The Pension Protection Fund (PPF) has published contingency planning guidance for trustees to help them manage risk.
In its Contingency planning for employer insolvency document, published today (23 April), the lifeboat fund issued practical tips for trustees to help prevent schemes entering PPF assessment when risk planning has not taken place.
In-house pensioner payrolls have previously been at risk after the employer had entered insolvency without warning.

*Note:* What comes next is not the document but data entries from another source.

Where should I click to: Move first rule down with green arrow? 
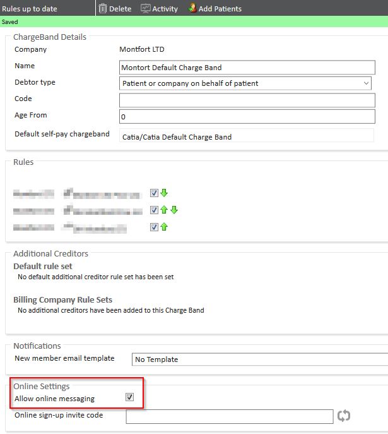click(164, 193)
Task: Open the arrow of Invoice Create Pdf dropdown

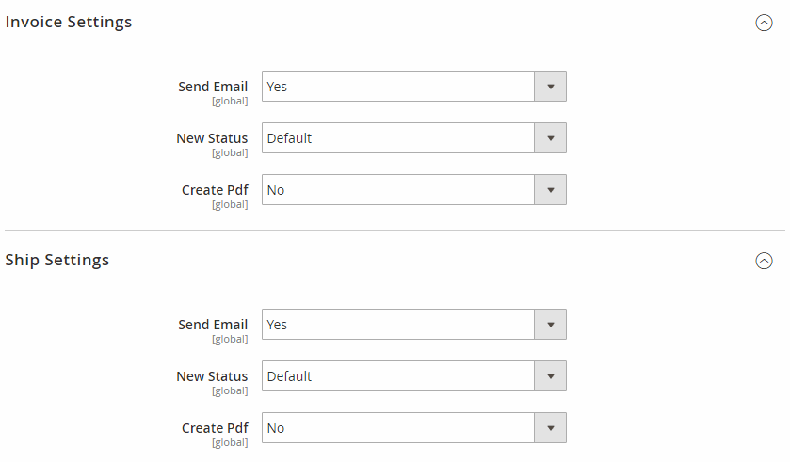Action: (550, 190)
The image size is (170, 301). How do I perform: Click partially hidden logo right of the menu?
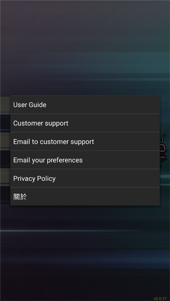tap(163, 148)
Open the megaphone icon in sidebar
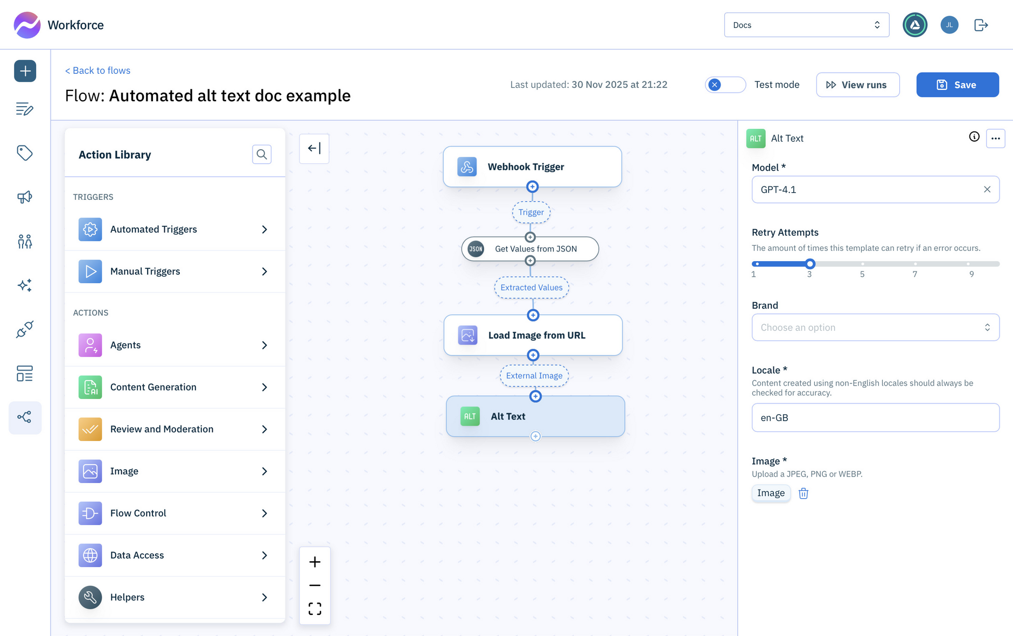 pyautogui.click(x=25, y=197)
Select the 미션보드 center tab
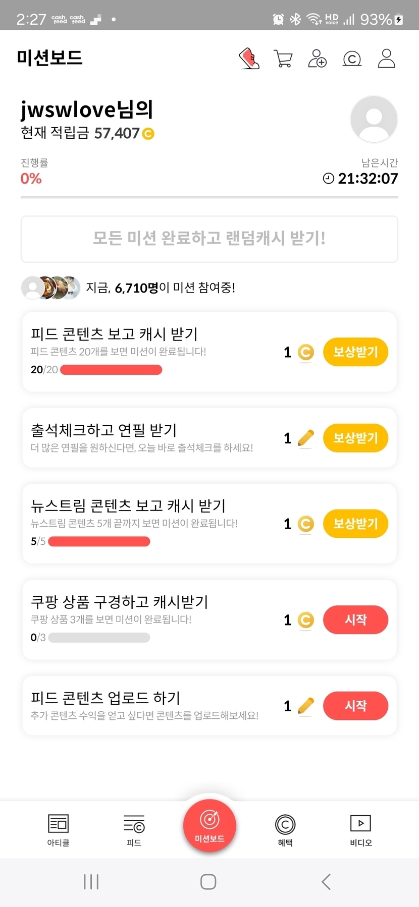The height and width of the screenshot is (907, 419). [x=210, y=826]
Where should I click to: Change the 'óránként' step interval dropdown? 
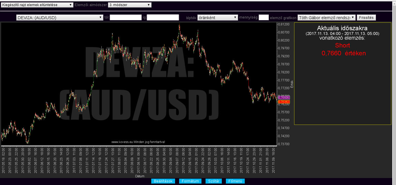tap(217, 18)
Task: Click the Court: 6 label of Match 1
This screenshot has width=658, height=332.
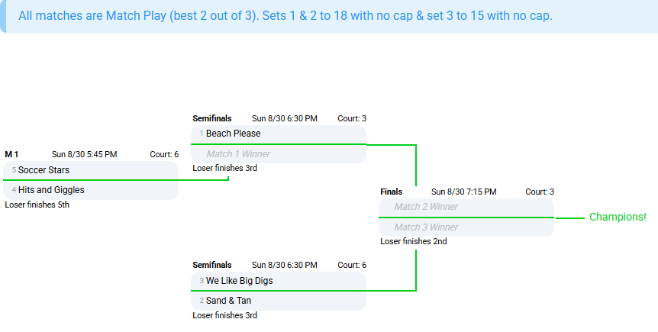Action: [164, 154]
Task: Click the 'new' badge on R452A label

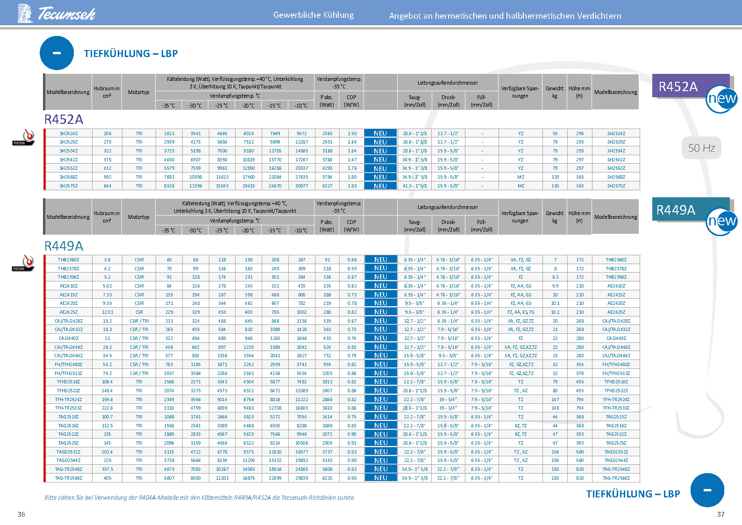Action: click(721, 99)
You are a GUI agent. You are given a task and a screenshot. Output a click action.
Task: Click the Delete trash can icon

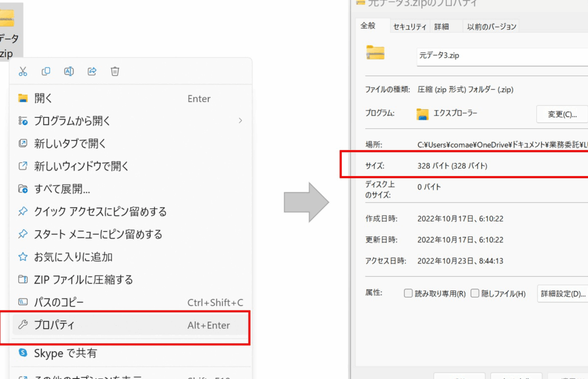(x=115, y=71)
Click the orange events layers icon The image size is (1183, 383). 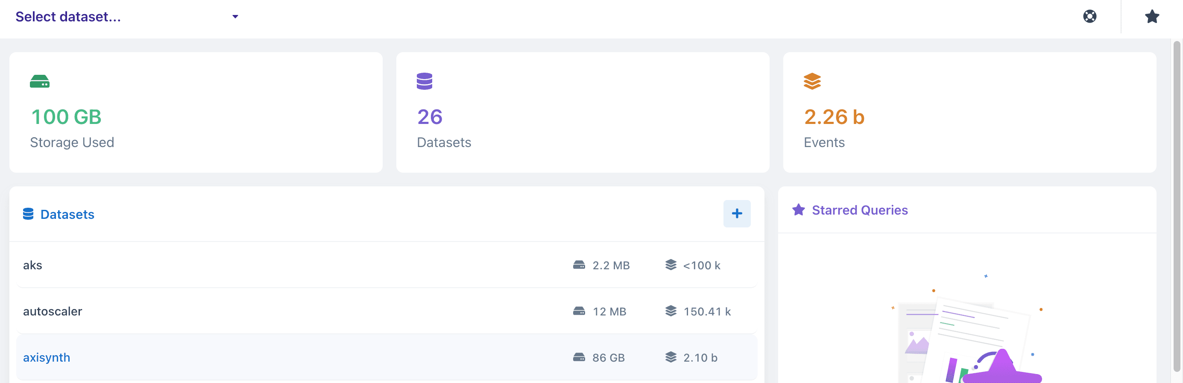click(812, 81)
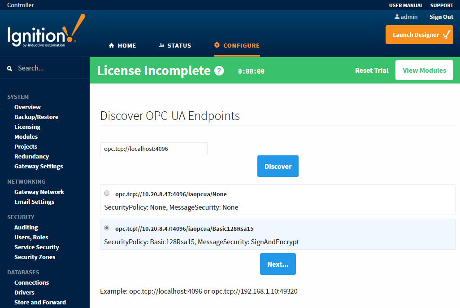Click the wrench icon on Launch Designer
The height and width of the screenshot is (308, 460).
click(x=447, y=35)
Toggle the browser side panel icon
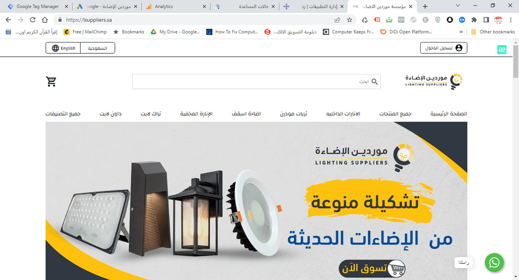519x280 pixels. (486, 20)
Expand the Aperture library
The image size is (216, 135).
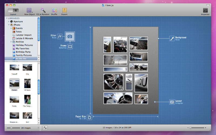tap(9, 21)
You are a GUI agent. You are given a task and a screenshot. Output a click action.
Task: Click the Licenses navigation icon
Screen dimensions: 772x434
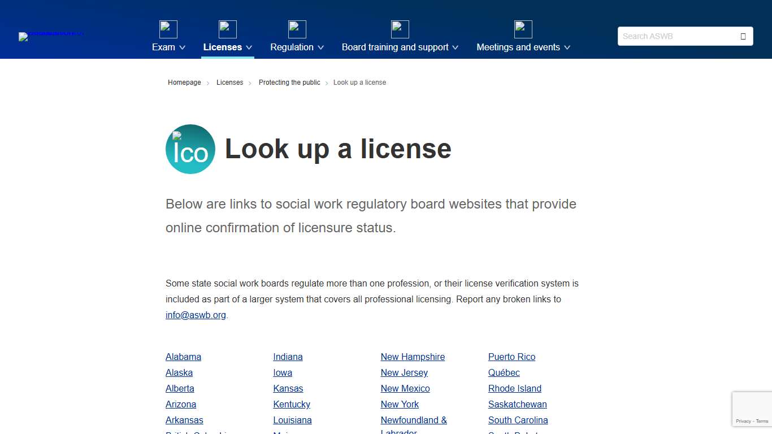tap(228, 29)
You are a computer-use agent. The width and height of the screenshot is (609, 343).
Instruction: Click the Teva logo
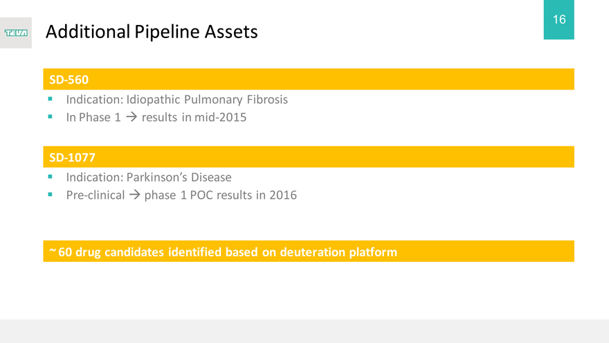(x=16, y=33)
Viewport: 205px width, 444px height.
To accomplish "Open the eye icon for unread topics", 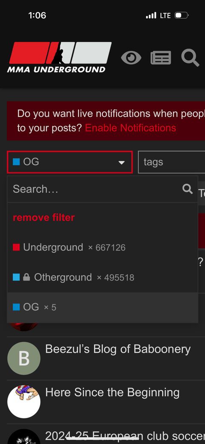I will [x=131, y=58].
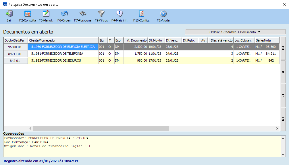Click the Sair exit icon
This screenshot has width=289, height=165.
(9, 14)
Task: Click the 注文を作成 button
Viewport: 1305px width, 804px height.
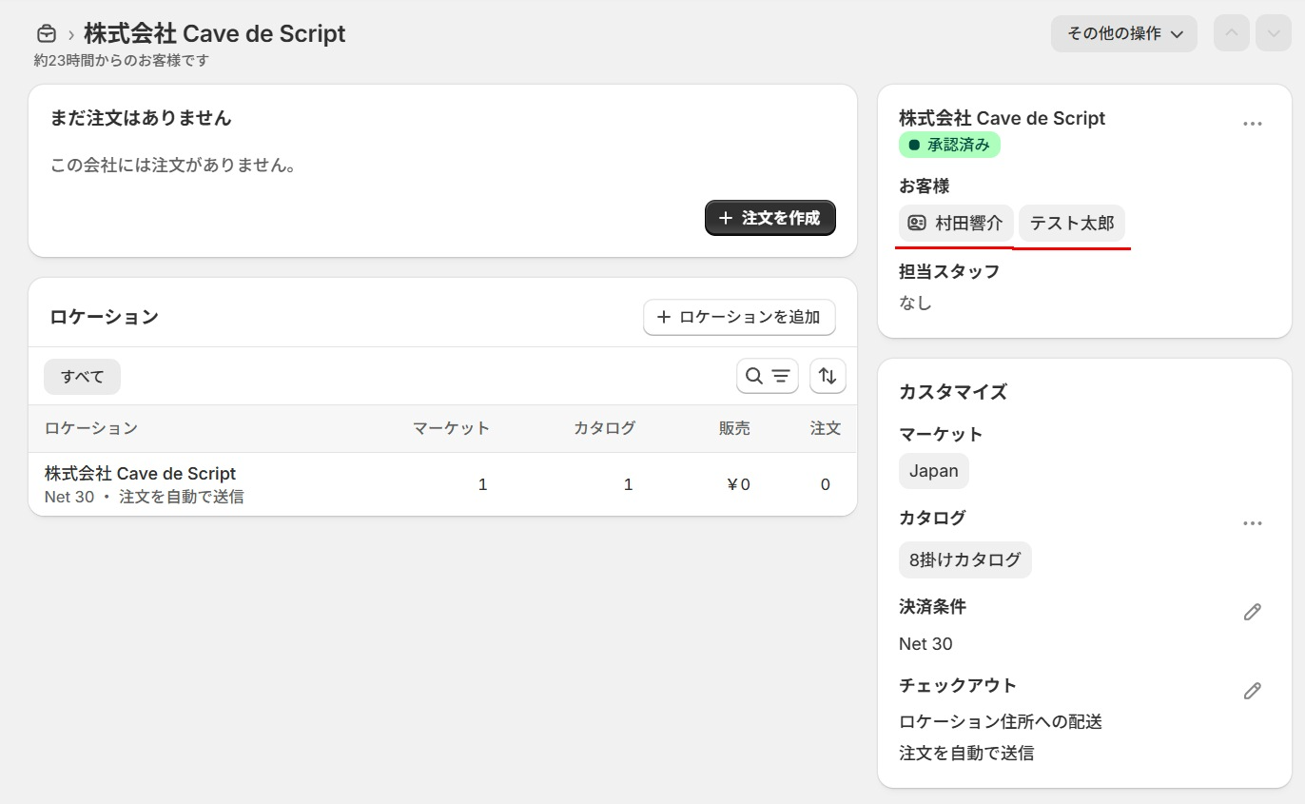Action: tap(769, 218)
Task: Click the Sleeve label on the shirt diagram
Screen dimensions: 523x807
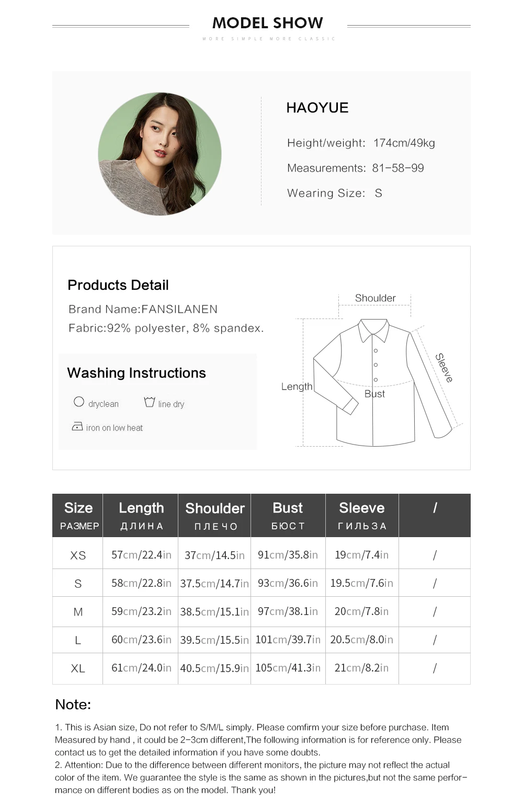Action: click(444, 368)
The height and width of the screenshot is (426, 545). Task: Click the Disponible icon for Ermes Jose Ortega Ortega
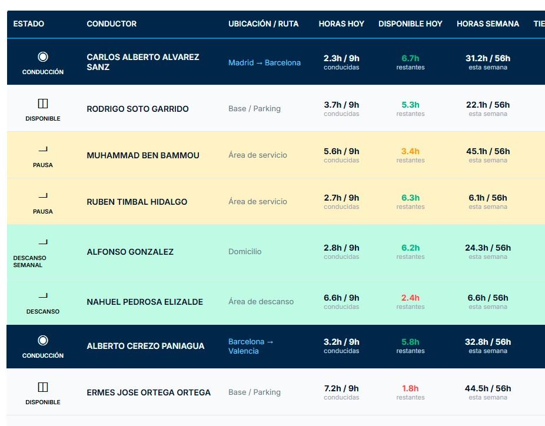click(43, 387)
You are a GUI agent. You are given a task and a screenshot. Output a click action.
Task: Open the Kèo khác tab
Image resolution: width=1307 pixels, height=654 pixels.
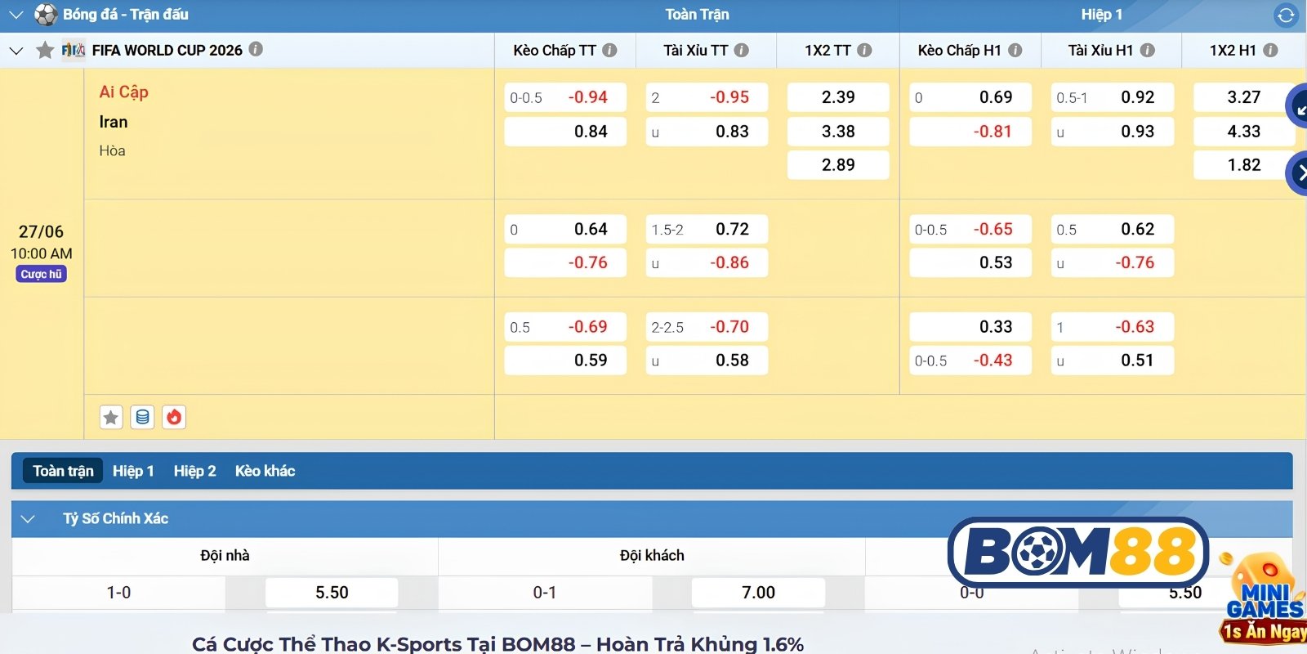pyautogui.click(x=265, y=471)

In more than 10% of recent cases, the PPF has had to ensure pensioners were paid.
In order to avoid this, the guidance for trustees includes ensuring payroll information is accessible, having a complete list of employers attached to the scheme, and creating a strategy for communicating with members and the media in the event of employer insolvency.
The report also outlines that trustees should speak to the PPF to make sure they're adequately prepared for entering assessment.
The lifeboat fund worked with The Pensions Regulator (TPR) to produce the guidance, with the regulator expecting trustees to have a "working knowledge" of the scheme's governing documents and to work with them to provide appropriate support to members.
PPF director of scheme services Sue Rivas commented: "The guidance we've published today gives information about the simple but effective steps we recommend trustees put in place to mitigate some of the risks resulting from employer distress, particularly those areas which affect members and risk delaying completion of a PPF assessment period."
TPR executive director of regulatory policy, analysis and advice David Fairs said adequate risk management is "vital".
The new guidance "highlights the need for trustees to maintain the high standards of governance and administration we expect, even during unexpected situations such as employer insolvency or a loss of infrastructure", he added.